Written instruction ->
Update the rows below, from the first one through the line holding "机械产品 is located at coordinates (351, 1099).", inclusive, by replacing "Identify the location of" with "Point out the location of" and leaving all else unchanged. Return only those lines.

Item coordinate data:
— START —
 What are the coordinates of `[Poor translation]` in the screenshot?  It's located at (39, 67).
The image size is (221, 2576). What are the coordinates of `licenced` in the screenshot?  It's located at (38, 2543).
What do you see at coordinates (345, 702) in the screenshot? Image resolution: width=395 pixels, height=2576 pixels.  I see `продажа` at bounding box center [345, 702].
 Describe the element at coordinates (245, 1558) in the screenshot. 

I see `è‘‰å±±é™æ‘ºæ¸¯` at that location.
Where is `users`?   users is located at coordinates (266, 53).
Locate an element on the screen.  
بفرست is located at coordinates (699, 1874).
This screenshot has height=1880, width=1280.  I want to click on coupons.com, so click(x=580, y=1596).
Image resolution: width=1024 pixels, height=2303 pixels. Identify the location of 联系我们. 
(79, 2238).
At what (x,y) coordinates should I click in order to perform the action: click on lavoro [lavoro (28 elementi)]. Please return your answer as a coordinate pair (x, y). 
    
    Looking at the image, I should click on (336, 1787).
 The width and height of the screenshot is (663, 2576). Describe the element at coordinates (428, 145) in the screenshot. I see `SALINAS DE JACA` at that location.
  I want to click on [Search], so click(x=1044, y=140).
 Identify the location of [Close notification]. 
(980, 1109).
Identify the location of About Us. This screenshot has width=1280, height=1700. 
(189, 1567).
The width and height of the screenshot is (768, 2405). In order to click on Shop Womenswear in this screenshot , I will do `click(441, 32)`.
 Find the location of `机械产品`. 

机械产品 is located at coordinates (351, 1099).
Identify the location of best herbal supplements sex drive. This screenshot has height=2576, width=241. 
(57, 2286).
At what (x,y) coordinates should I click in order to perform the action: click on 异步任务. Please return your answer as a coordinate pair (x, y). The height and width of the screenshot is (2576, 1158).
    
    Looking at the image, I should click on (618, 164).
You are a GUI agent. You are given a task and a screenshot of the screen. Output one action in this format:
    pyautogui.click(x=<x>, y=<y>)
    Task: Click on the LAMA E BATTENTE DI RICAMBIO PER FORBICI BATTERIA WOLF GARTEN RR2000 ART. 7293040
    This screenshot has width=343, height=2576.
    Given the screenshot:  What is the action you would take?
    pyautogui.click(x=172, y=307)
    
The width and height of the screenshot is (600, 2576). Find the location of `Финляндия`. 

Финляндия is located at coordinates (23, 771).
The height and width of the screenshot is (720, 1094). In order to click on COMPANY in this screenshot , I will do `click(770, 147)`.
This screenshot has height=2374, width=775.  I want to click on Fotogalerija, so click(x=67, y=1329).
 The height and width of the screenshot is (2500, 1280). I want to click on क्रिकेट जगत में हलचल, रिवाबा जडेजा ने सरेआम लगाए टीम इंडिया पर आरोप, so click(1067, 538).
— END —
Solved problem ->
 What are the coordinates of `[Poor translation]` in the screenshot?  It's located at (39, 67).
The image size is (221, 2576). What are the coordinates of `licenced` in the screenshot?  It's located at (38, 2543).
What do you see at coordinates (345, 702) in the screenshot? Image resolution: width=395 pixels, height=2576 pixels.  I see `продажа` at bounding box center [345, 702].
 Describe the element at coordinates (245, 1558) in the screenshot. 

I see `è‘‰å±±é™æ‘ºæ¸¯` at that location.
Where is `users`?   users is located at coordinates (266, 53).
Locate an element on the screen.  
بفرست is located at coordinates (699, 1874).
This screenshot has height=1880, width=1280.  I want to click on coupons.com, so click(x=580, y=1596).
Image resolution: width=1024 pixels, height=2303 pixels. Point out the location of 联系我们. 
(79, 2238).
At what (x,y) coordinates should I click in order to perform the action: click on lavoro [lavoro (28 elementi)]. Please return your answer as a coordinate pair (x, y). 
    
    Looking at the image, I should click on (336, 1787).
 The width and height of the screenshot is (663, 2576). Describe the element at coordinates (428, 145) in the screenshot. I see `SALINAS DE JACA` at that location.
  I want to click on [Search], so click(x=1044, y=140).
 Point out the location of [Close notification]. 
(980, 1109).
Point out the location of About Us. This screenshot has width=1280, height=1700. 
(189, 1567).
The width and height of the screenshot is (768, 2405). In order to click on Shop Womenswear in this screenshot , I will do `click(441, 32)`.
 Find the location of `机械产品`. 

机械产品 is located at coordinates (351, 1099).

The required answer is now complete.